Against the background of a thriving digital economy, it’s evident just how many of the technologies we rely on today are going to be a big part of our interconnected future. Yet, in just a few short years, much of what we now take for granted could change beyond recognition and in ways few of us might have predicted.


In this age of digital disruption, transformation is everywhere and everything. And it’s about to reach deeper into our lives. While the personal computer era was transformative for many of us, the next step will be even bigger. Just look at the numbers. According to some media reports, there are around two billion computers in the world, depending on how you define them (traditional PCs, laptops, mobile devices, etc.). However, industry pundits state that by 2020 the number of devices, or ‘things’ connected to the web, could be closer to 20 billion. 

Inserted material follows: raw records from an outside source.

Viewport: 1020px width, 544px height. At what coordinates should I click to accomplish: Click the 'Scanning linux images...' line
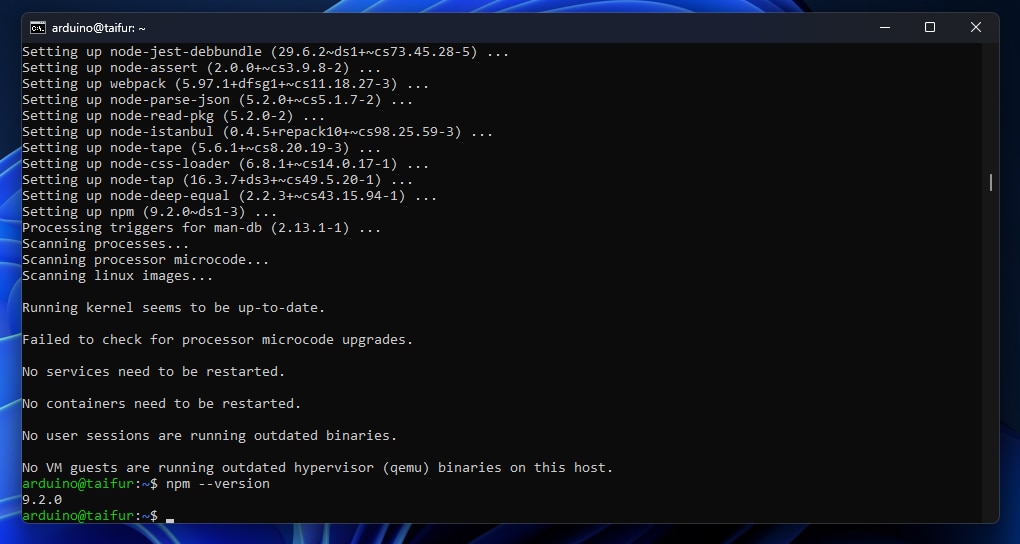click(x=118, y=276)
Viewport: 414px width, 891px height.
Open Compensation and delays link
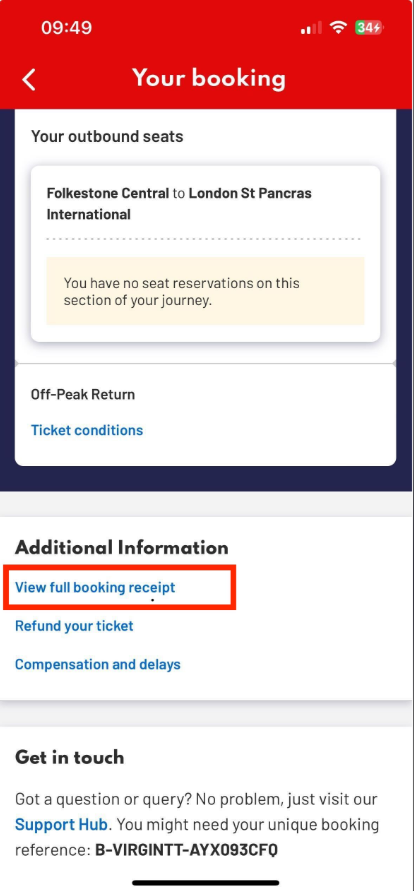tap(98, 664)
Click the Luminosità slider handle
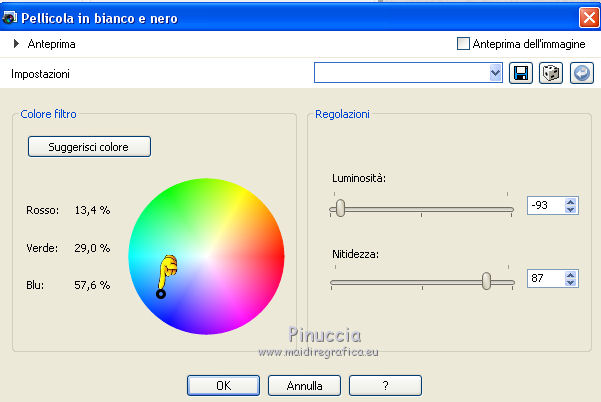 pos(340,208)
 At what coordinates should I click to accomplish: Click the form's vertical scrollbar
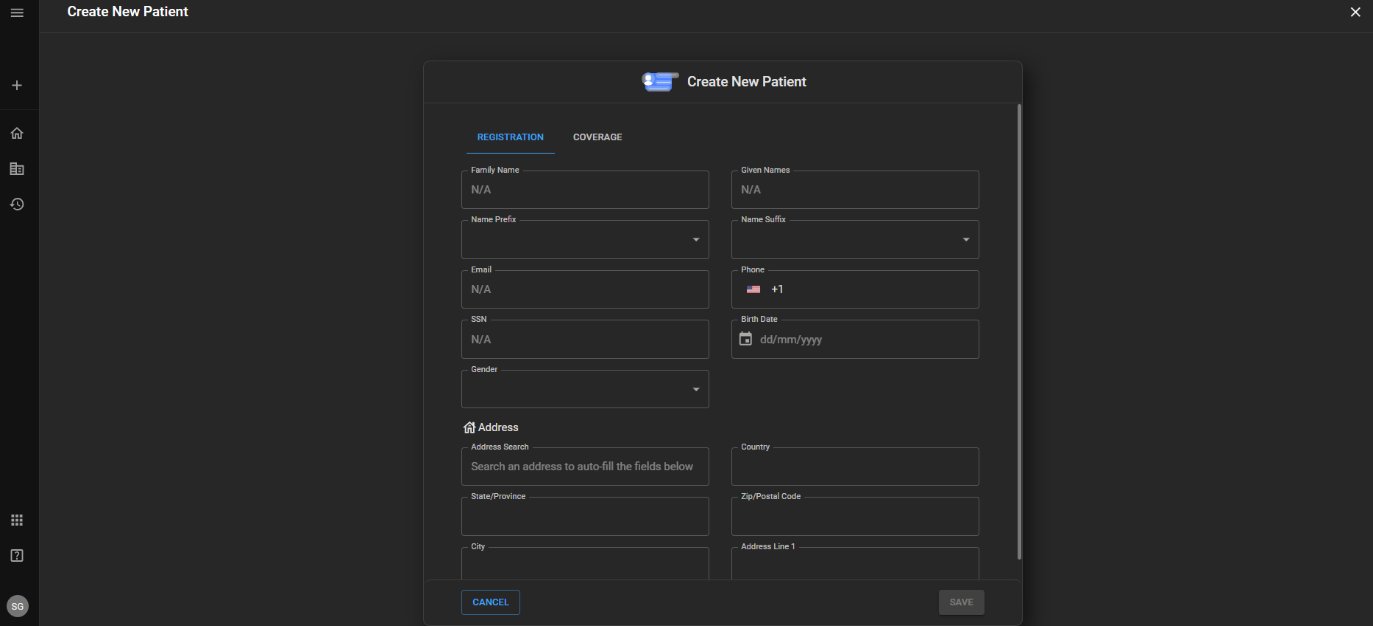tap(1019, 330)
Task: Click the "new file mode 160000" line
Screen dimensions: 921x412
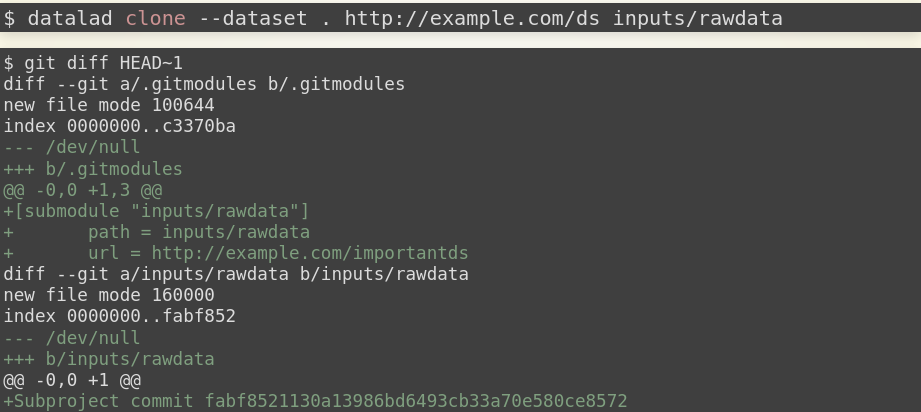Action: (109, 295)
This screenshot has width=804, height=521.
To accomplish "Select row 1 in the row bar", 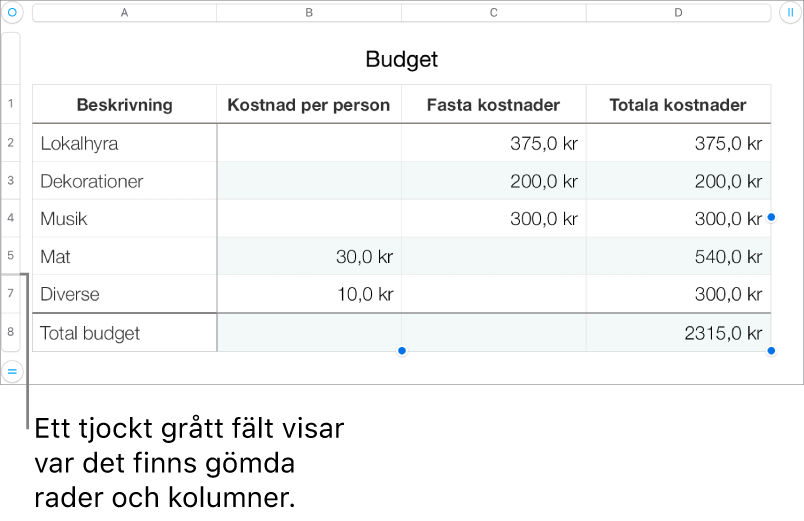I will point(11,104).
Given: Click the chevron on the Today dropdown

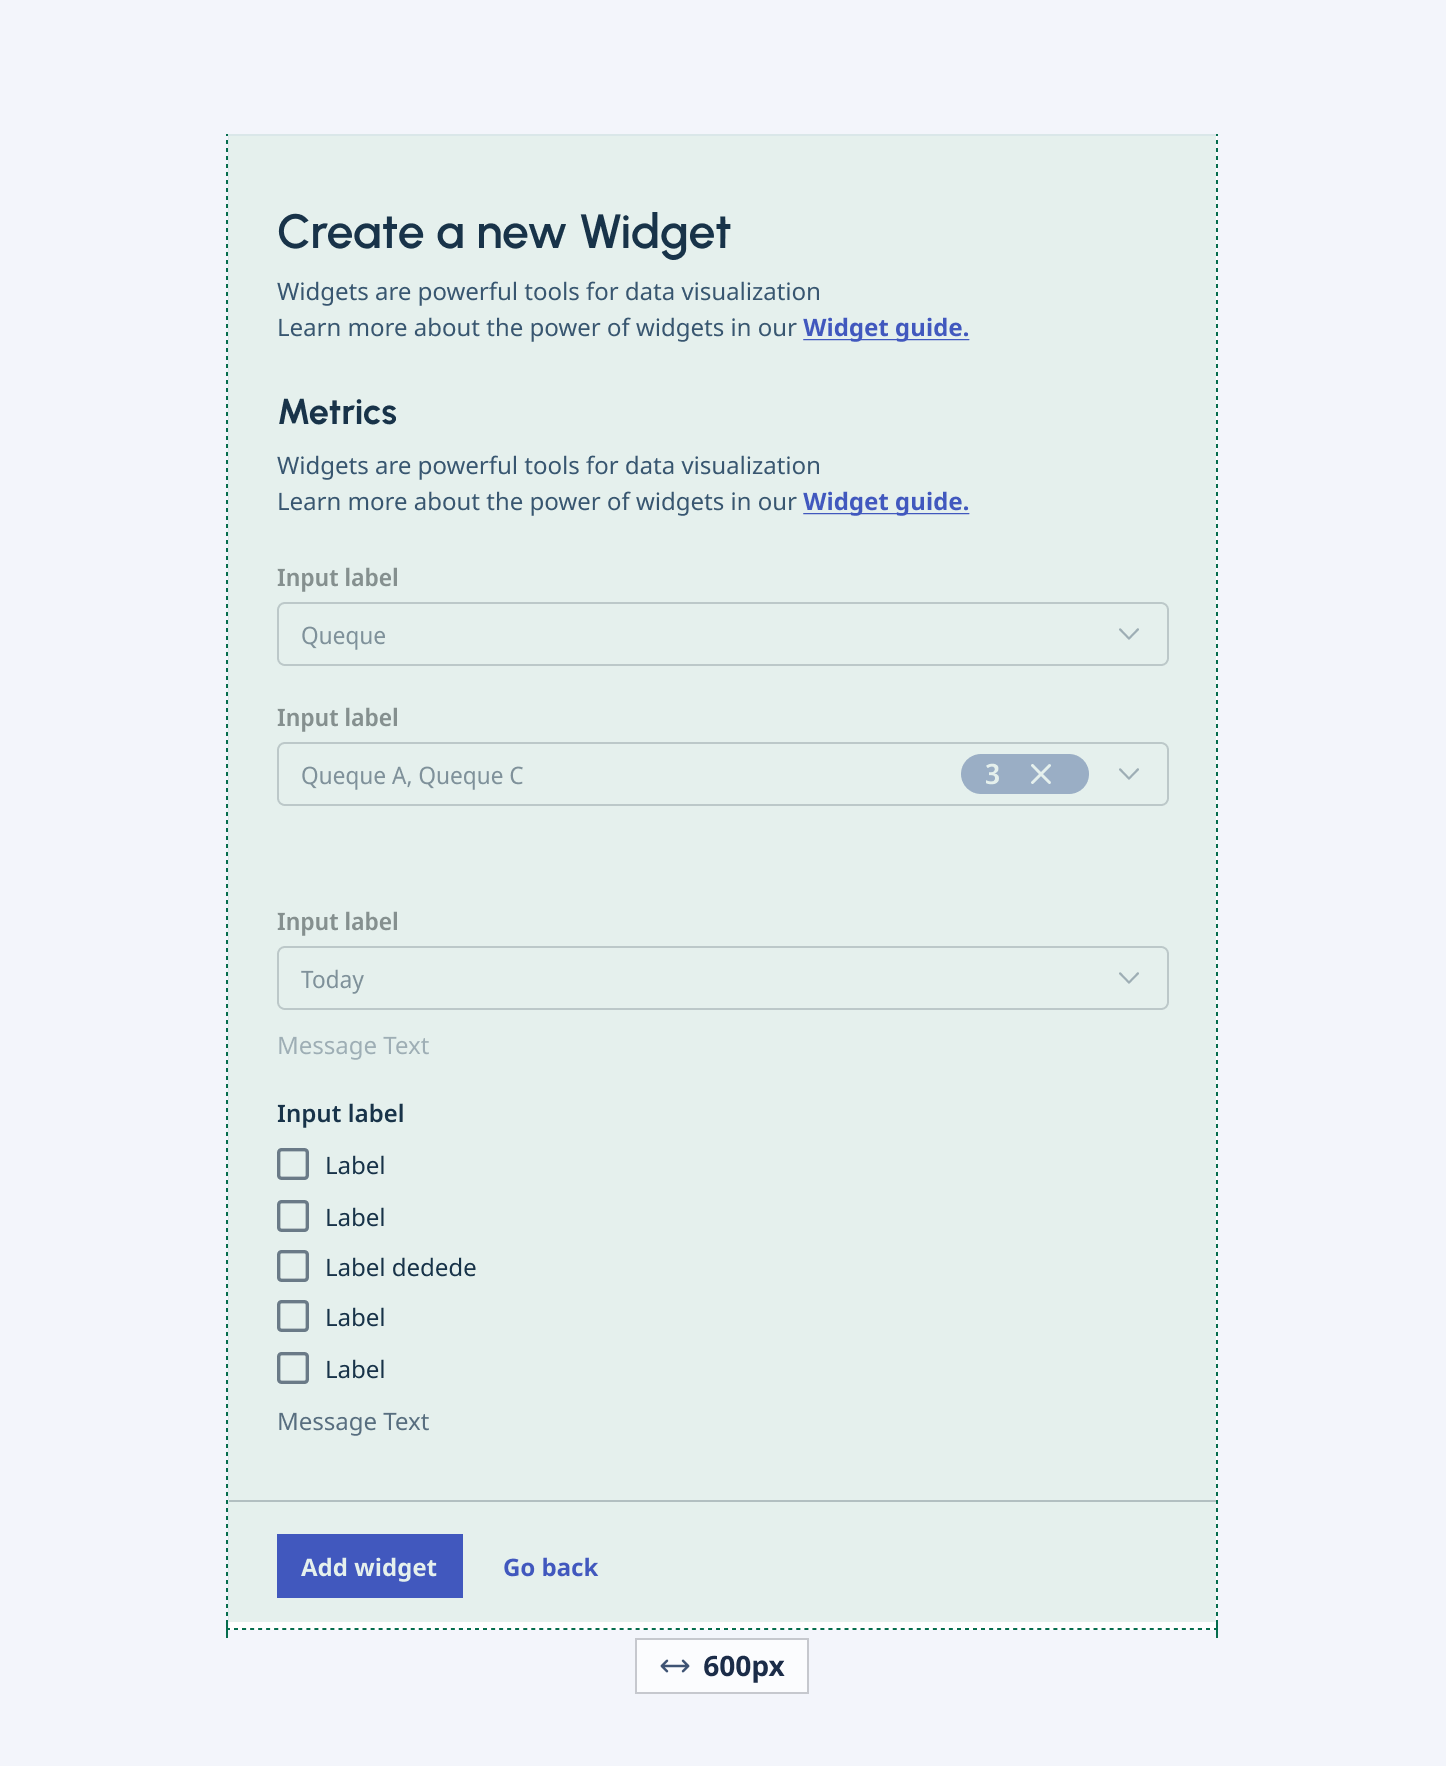Looking at the screenshot, I should (x=1129, y=977).
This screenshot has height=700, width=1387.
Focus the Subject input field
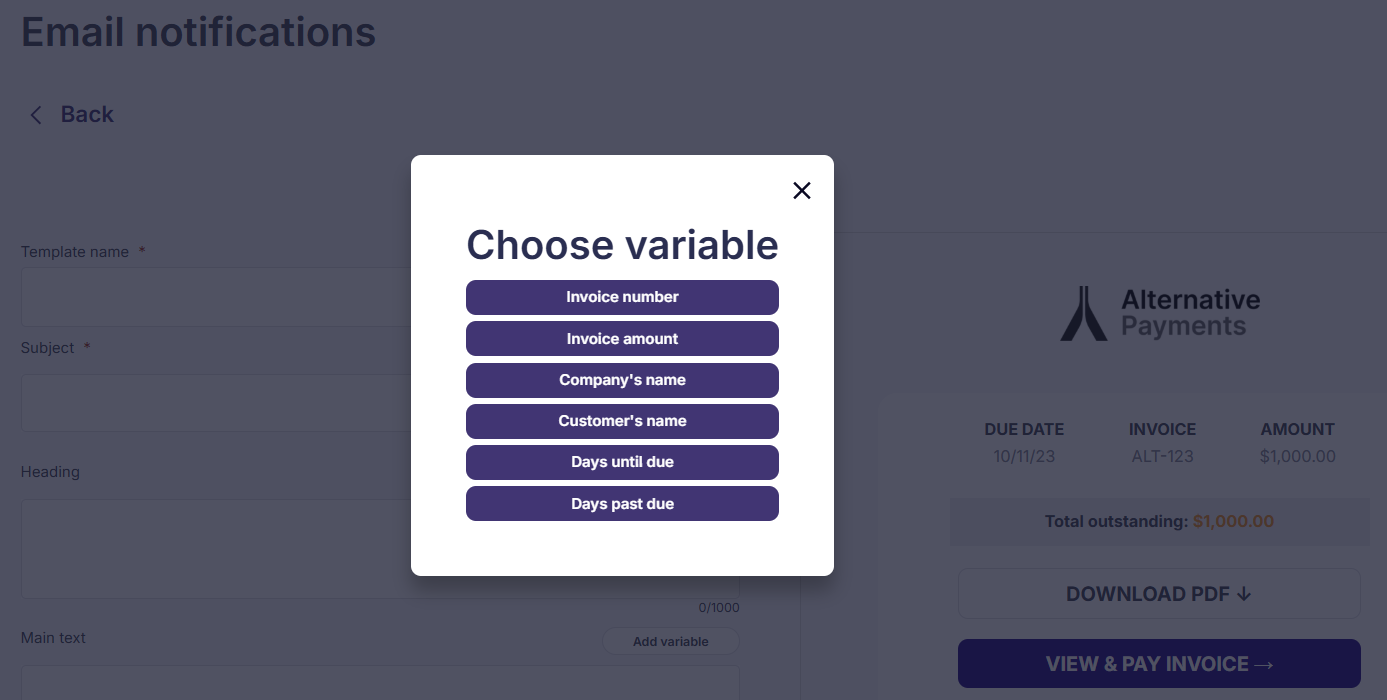[216, 403]
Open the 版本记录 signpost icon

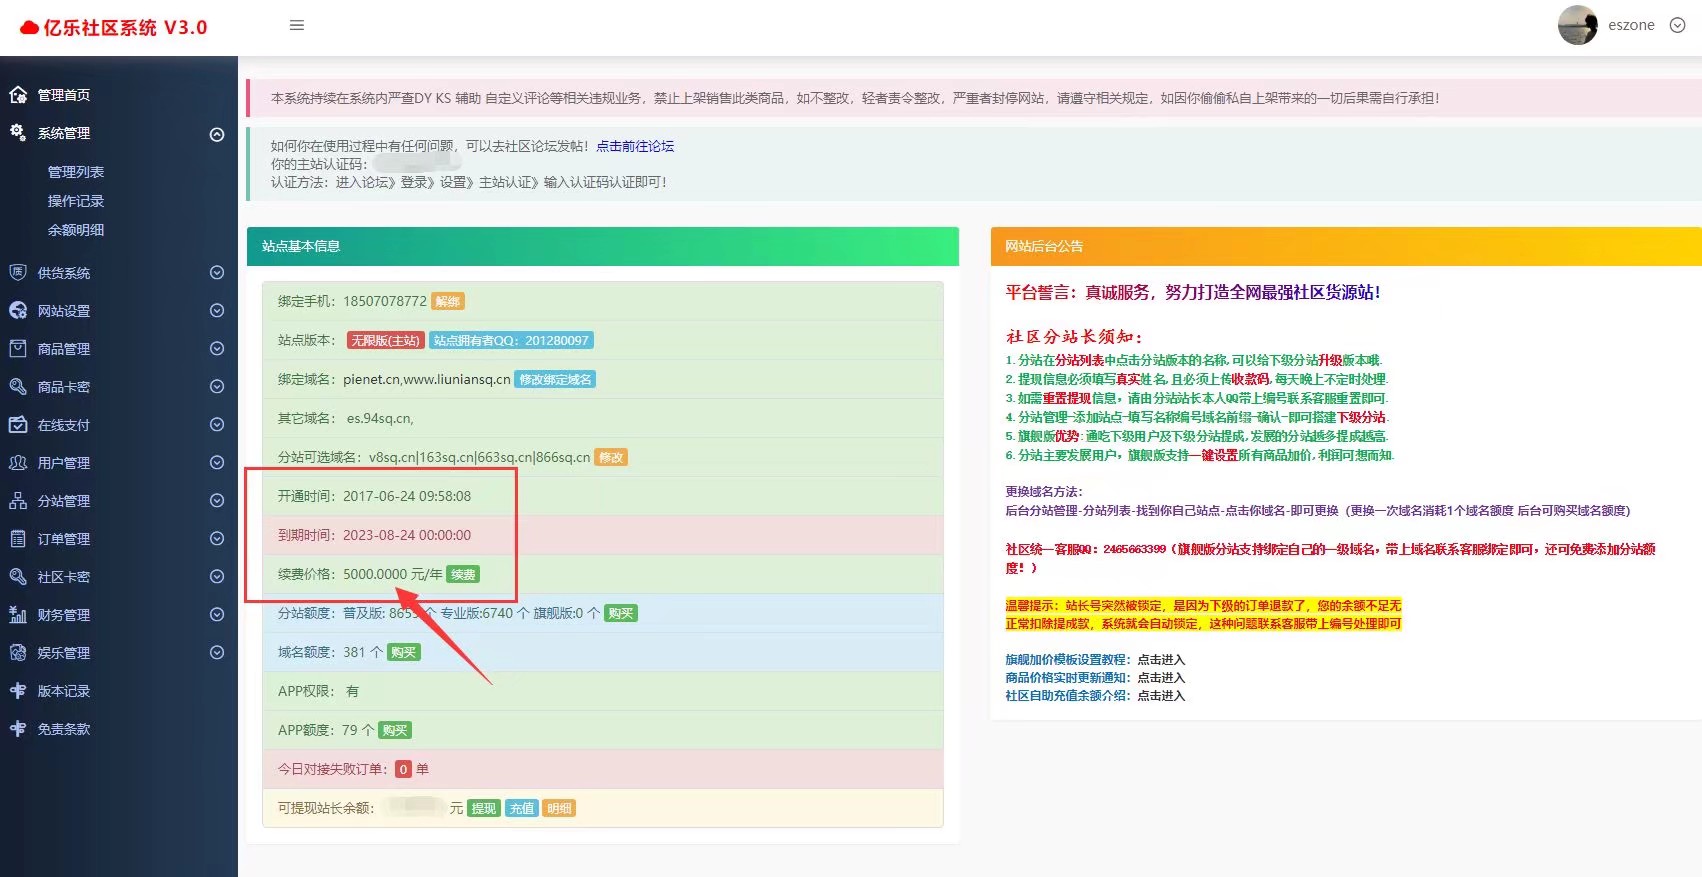(18, 691)
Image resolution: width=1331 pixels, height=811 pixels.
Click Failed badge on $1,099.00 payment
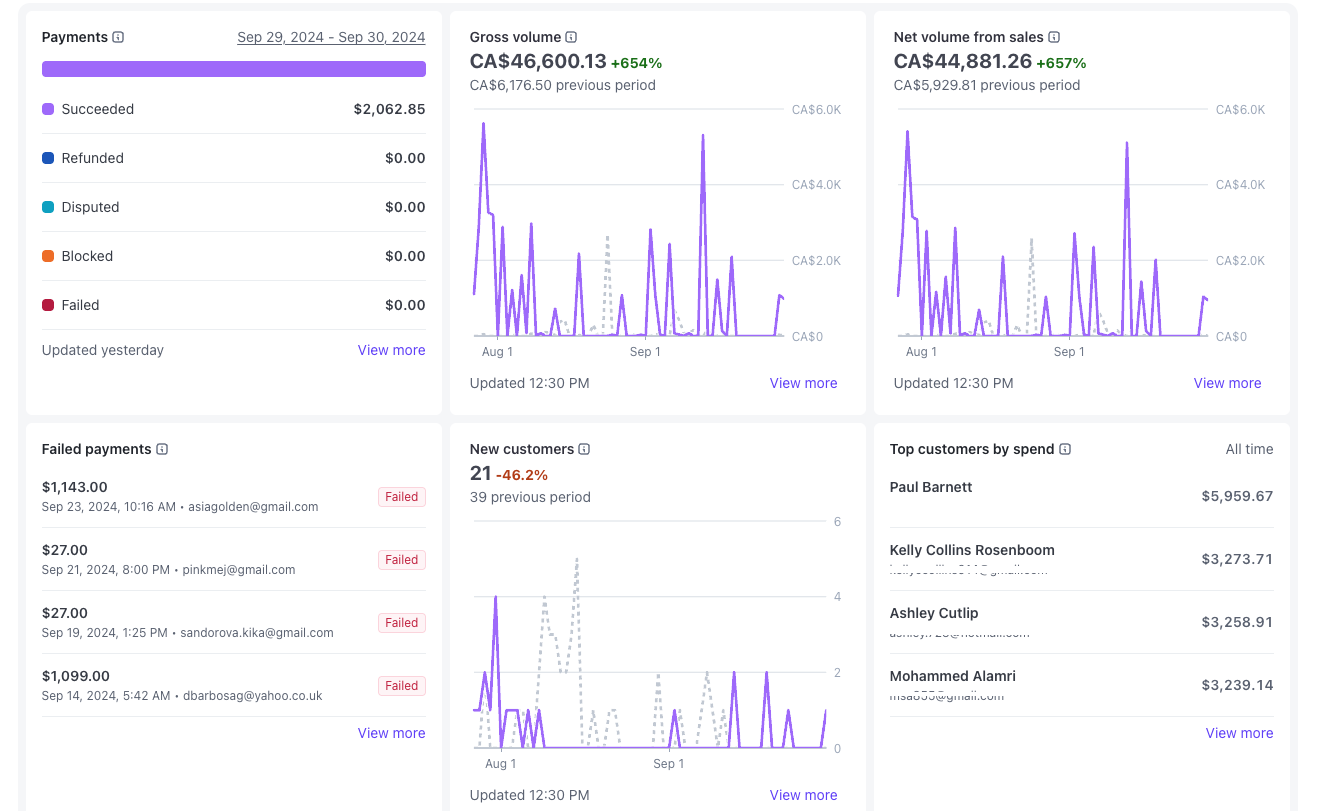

The Internet of Things (IoT) represents another dimension to how technological innovation continues to transform our lives. Fitness monitors, smart meters, smart appliances and a host of internet-enabled devices that range from the mundane to the imaginative, with many improving our lives by recording, capturing and sharing data on almost every aspect of our behavior and lifestyle. We even have devices talking to devices, with embedded software providing autonomous, and even predictive, functions. While some devices are high-end or system critical, such as thermal sensors in an aircraft engine or nuclear power station, many are manufactured as commodity appliances, with little scrutiny or development into their design beyond performing their primary function.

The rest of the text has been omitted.